WORK INSTRUCTION: Every line from the one containing "Task: Click Más" to the end of the data below should be copied exactly, but pictures should not.

[[ DATA UNDER STUDY, beginning ]]

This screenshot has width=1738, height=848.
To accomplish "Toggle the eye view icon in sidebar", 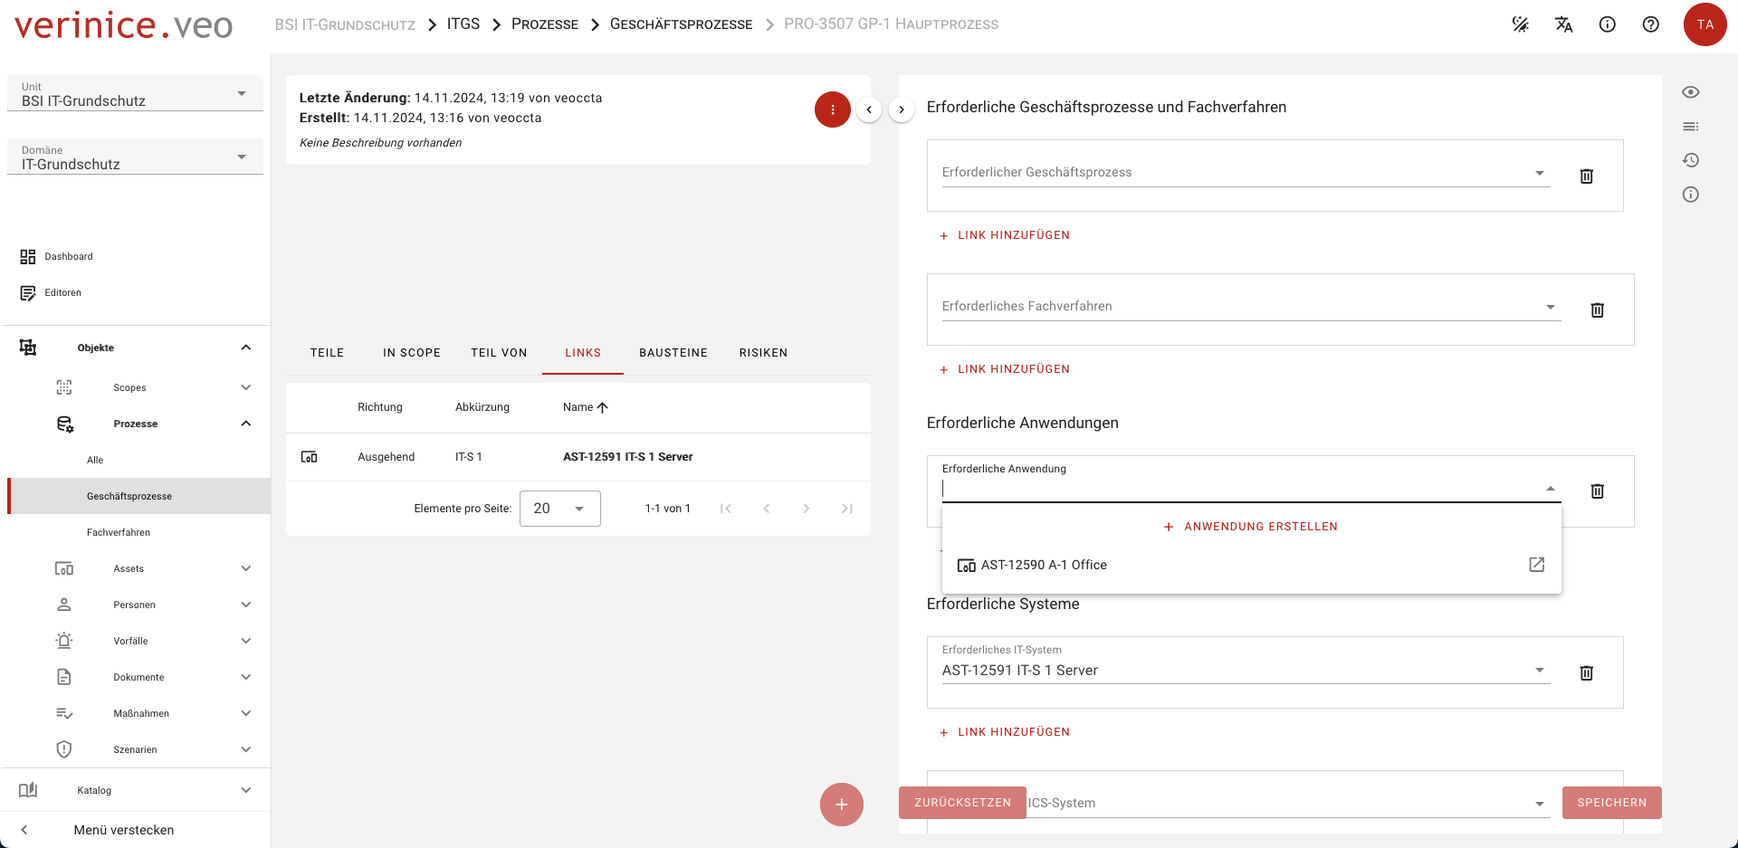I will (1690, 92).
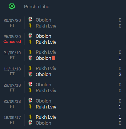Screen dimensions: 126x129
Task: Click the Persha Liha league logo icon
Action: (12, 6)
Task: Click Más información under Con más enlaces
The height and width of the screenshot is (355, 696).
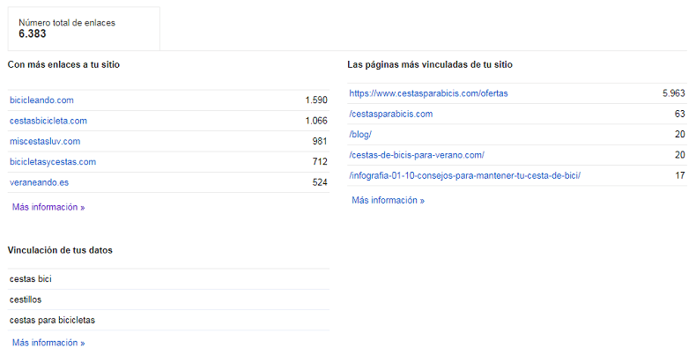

[[ DATA UNDER STUDY, end ]]

SOLUTION BELOW:
Task: Click Más información under Con más enlaces
The height and width of the screenshot is (355, 696).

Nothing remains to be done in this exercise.